It's been said many times over the past several days, but there is a very difficult tension at work in the recognition that we, as Christians, celebrate the coming of Jesus Christ, God the Son incarnate, as the ultimate gift of grace, while also recognizing the immense suffering and evil that exists in our world, most recently made manifest in the events at Sandy Hook Elementary School in CT.
I'll try not to repeat what others have said, and I don't want to offer any platitudes or easy answers. But I do think that it is precisely this tension between grace and suffering (and let's be honest, people all over the world feel this, often much more often than we do in America, where we have so many material blessings and a great deal of security) which ought to remind us of the inextricable link between Christmas and Easter.
I don't just mean that they are both ancient pagan holidays that Christians co-opted for their own religious calendar. I mean that you can't really understand the beauty of Christmas without Easter, and vice versa.
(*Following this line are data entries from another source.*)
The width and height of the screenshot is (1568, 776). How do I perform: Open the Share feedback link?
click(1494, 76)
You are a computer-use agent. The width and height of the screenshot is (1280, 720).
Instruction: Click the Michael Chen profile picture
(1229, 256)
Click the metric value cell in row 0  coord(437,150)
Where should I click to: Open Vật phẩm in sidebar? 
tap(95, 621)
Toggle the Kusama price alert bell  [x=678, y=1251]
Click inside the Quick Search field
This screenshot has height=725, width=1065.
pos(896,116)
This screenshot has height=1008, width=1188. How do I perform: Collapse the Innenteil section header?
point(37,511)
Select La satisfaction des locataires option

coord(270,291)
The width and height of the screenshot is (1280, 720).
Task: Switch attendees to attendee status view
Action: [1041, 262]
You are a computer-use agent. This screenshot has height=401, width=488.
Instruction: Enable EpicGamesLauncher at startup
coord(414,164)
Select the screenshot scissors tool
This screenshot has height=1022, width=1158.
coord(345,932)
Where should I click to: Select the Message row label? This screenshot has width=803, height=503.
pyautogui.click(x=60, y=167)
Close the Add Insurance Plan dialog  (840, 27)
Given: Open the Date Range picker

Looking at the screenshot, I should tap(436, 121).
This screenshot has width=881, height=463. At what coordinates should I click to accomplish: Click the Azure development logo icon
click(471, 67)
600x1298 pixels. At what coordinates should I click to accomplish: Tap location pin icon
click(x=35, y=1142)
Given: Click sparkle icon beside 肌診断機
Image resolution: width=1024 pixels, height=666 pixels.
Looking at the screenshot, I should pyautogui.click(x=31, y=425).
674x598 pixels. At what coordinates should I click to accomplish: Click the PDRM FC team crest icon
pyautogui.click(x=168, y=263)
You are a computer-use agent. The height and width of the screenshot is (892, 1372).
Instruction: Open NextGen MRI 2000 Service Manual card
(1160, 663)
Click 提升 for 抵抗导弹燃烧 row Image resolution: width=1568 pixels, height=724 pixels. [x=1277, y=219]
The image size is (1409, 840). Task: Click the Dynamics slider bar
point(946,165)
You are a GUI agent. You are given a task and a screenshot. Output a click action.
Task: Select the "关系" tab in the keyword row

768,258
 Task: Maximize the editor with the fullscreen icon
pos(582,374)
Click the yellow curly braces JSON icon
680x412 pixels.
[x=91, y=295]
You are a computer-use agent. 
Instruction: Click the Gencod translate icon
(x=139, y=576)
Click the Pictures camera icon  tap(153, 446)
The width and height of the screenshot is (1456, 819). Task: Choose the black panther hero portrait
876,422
Which means that we can't really see the fullness of the gift of joy that God provides without also recognizing the extent of the suffering and evil that we face in the world. Easter, after all, is a celebration of resurrection. But it is preceded by two days in which we acknowledge death and its inevitability in the world of all created things. It's a tension that apparently God Himself couldn't avoid, in that sense.
I don't know exactly what it means for God's essence and character that both Christmas and Easter must take place. I don't know why we have to have birth, suffering, joy, death, and resurrection all together in the package of our existence. But I have to believe in the hope that God's final word is resurrection. Otherwise we are simply resigned to death. And that doesn't seem to be a situation that leads to hope at all. What's worth hoping for if death always has the last word? I hope for resurrection! If we're gonna be accused of 'wish fulfillment', let's at least wish big! ;-)
That said, I hope we all take time to remember the pain that is all around us during this Advent season, and that we step out and into the lives of others as agents of joy and resurrection, never forgetting the tension that we face in so doing, but trusting in the hope of Christ's incarnation.